Multinational precious metal mining company Sibanye-Stillwater, led by South African businessman Neal Froneman, has reached a significant milestone in its sustainability journey as it concluded its first power purchase agreement (PPA) and achieved financial close for an 89-megawatt (MW) wind energy project.
The Castle Wind Farm, the largest private wind farm ever constructed in South Africa, will generate clean energy near the town of De Aar in the Northern Cape Province.
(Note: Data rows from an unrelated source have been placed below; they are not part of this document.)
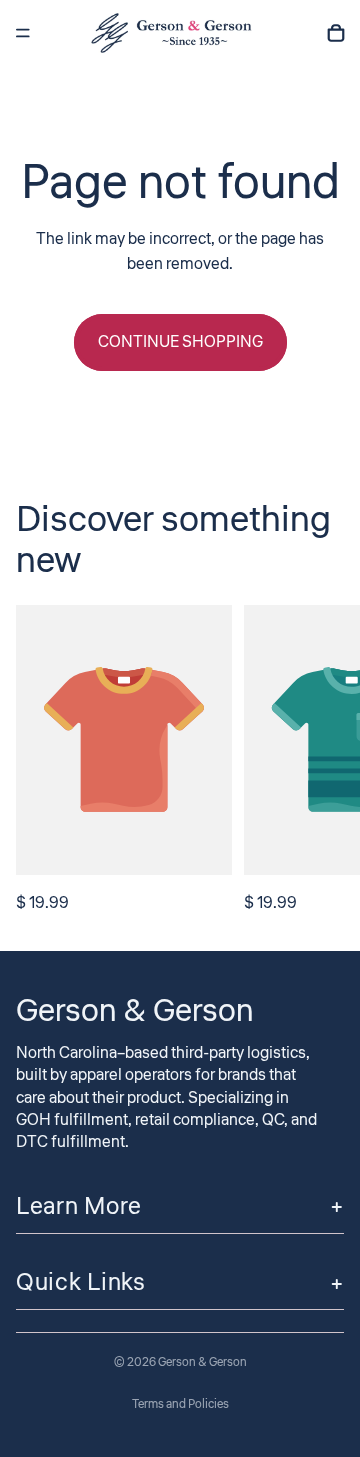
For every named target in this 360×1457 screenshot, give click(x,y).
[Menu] (23, 33)
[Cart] (336, 33)
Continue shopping (180, 342)
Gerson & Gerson (202, 1362)
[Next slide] (322, 761)
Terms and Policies (180, 1404)
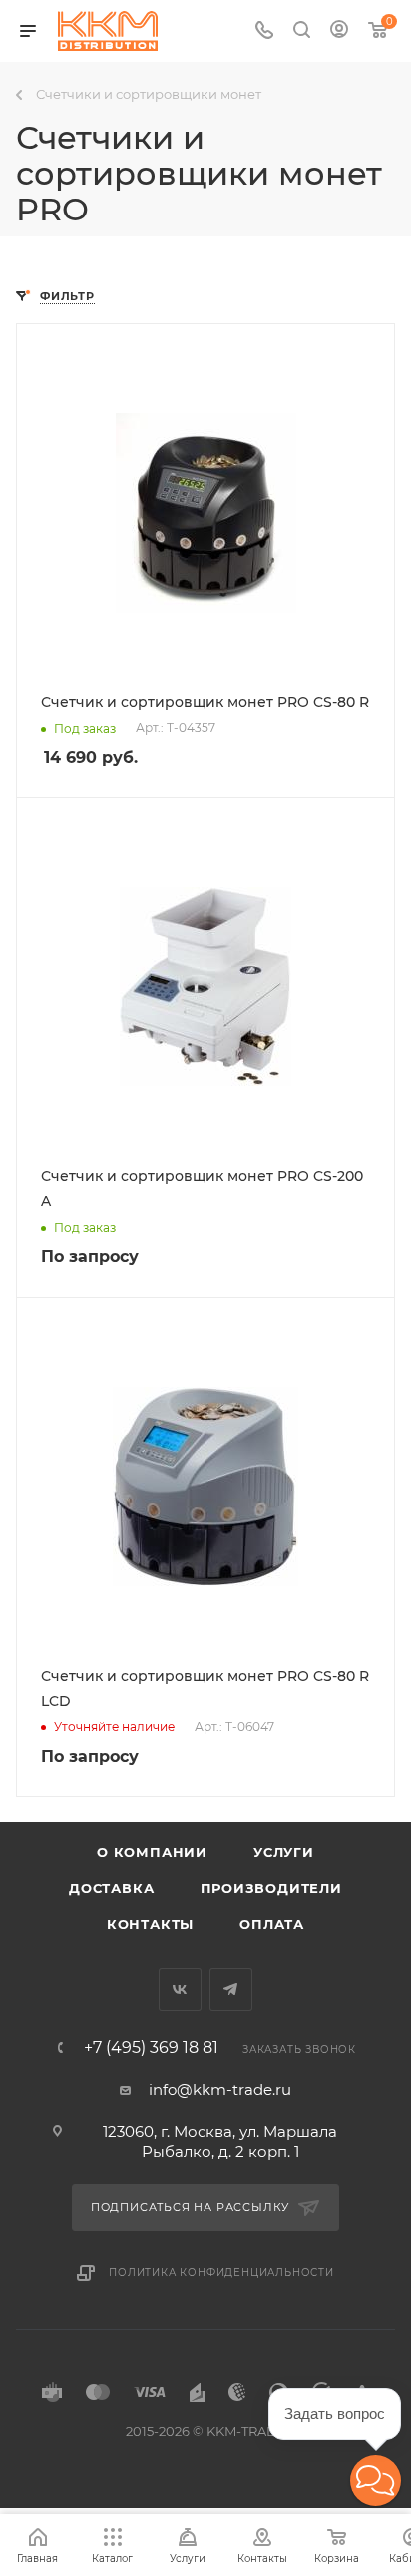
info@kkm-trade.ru (220, 2089)
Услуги (283, 1852)
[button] (375, 2480)
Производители (271, 1888)
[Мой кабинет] (339, 31)
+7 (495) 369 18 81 (151, 2048)
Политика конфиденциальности (221, 2272)
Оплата (271, 1924)
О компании (152, 1852)
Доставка (111, 1888)
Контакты (150, 1924)
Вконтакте (180, 1989)
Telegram (230, 1989)
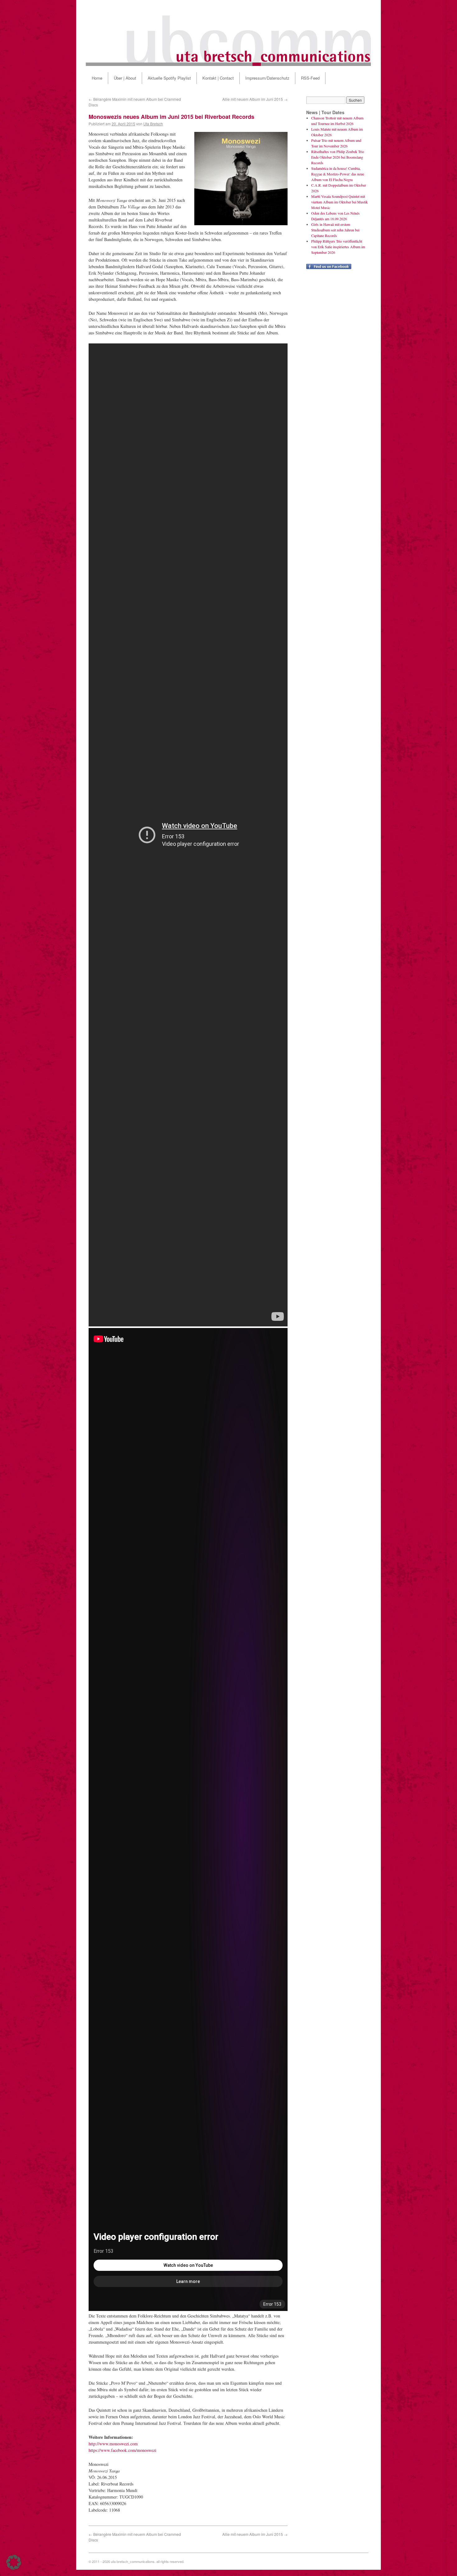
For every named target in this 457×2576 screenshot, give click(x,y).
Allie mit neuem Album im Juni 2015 (255, 99)
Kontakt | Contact (218, 78)
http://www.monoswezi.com (113, 2444)
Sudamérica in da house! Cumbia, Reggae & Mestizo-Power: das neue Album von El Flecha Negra (337, 174)
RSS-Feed (310, 78)
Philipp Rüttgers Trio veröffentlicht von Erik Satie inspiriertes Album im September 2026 (338, 247)
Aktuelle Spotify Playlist (169, 78)
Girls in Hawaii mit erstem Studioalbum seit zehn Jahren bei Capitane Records (335, 230)
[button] (13, 2562)
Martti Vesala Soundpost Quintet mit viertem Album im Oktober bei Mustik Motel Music (339, 202)
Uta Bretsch (153, 123)
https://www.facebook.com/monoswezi (122, 2450)
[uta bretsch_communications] (228, 33)
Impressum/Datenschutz (267, 78)
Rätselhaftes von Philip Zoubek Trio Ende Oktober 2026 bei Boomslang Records (337, 157)
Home (97, 78)
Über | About (125, 78)
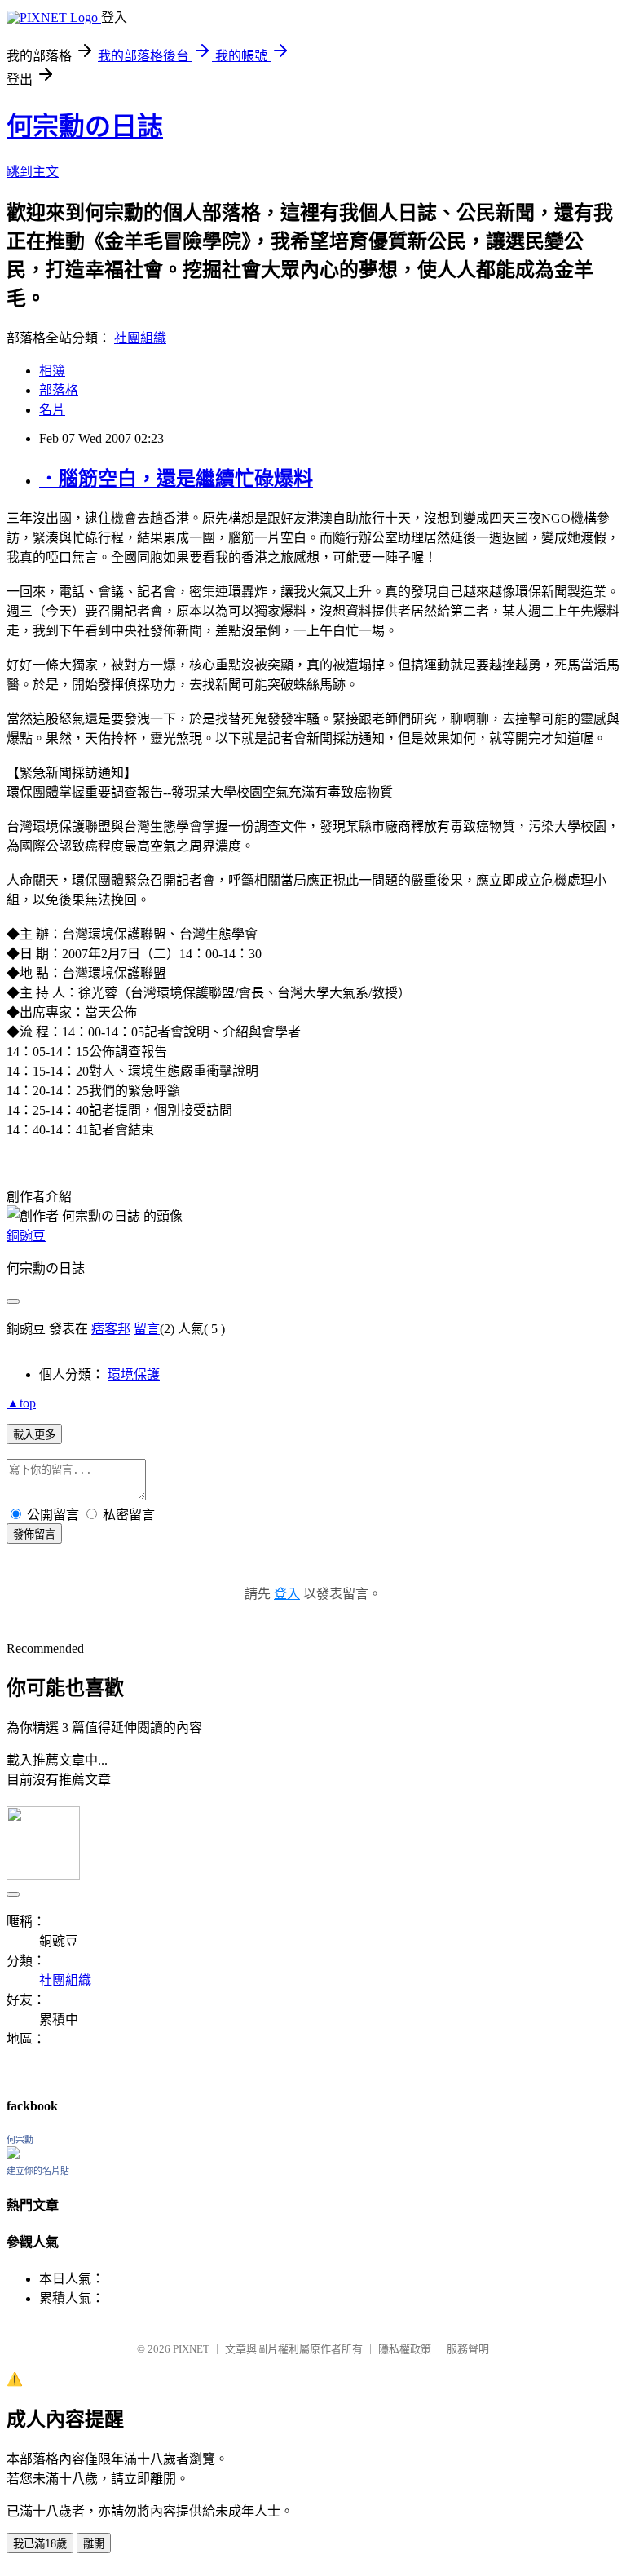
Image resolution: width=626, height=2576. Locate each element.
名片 (52, 410)
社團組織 (140, 338)
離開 (93, 2544)
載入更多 (34, 1435)
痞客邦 (110, 1329)
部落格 (58, 390)
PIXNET (191, 2349)
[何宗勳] (13, 2155)
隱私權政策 (404, 2349)
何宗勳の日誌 (85, 126)
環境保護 (134, 1374)
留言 (147, 1329)
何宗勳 (20, 2140)
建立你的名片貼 (38, 2171)
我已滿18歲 (40, 2544)
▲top (21, 1403)
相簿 (52, 371)
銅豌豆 (26, 1236)
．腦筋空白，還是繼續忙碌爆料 (176, 478)
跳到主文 (33, 172)
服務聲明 (468, 2349)
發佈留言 (34, 1534)
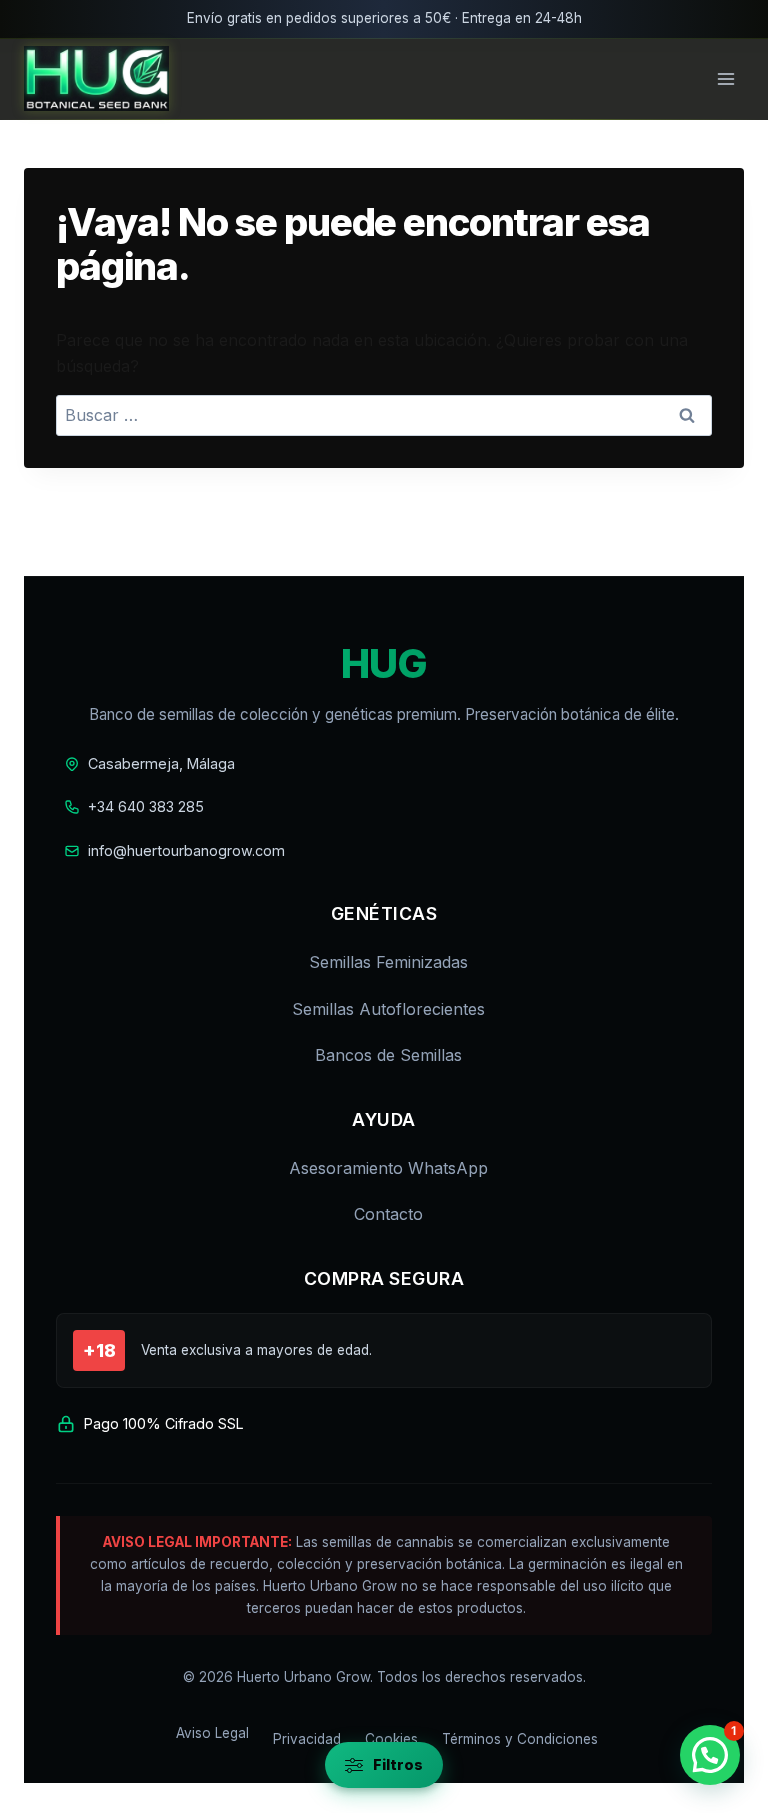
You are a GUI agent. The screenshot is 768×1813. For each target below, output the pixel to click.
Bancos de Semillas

Under a wheeling agreement with Eskom, this renewable energy will power Sibanye-Stillwater’s operations in South Africa.
According to a statement released by the group, construction of the 89-megawatt (MW) wind energy project is scheduled to commence in June 2023, with commercial operation expected by early 2025.
Froneman, the CEO of Sibanye-Stillwater, expressed his enthusiasm, stating: “This marks our first major step in delivering over 550 MW of our renewable project portfolio and is a significant milestone in our journey to carbon neutrality by 2040.”
Froneman emphasized the positive impact of the project, which not only reduces carbon emissions and mitigates climate change but also brings cost savings on electricity and enhances energy security for Sibanye-Stillwater’s South African operations.
Additionally, it contributes to addressing the electricity challenges faced by South Africa.
Sibanye-Stillwater, known for its operations in South Africa and the Americas, has been a leading primary producer of platinum, palladium, and gold.
Under Froneman’s leadership, the company is actively diversifying its asset portfolio into battery metals mining and processing while increasing its presence in the circular economy through global recycling and tailings reprocessing operations.
Earlier this year, Froneman spearheaded Sibanye-Stillwater’s successful increase of its dollar-denominated revolving credit facility from $600 million to $1 billion.
This move significantly boosted the company’s liquidity, with the facility including an option to expand to $1.2 billion.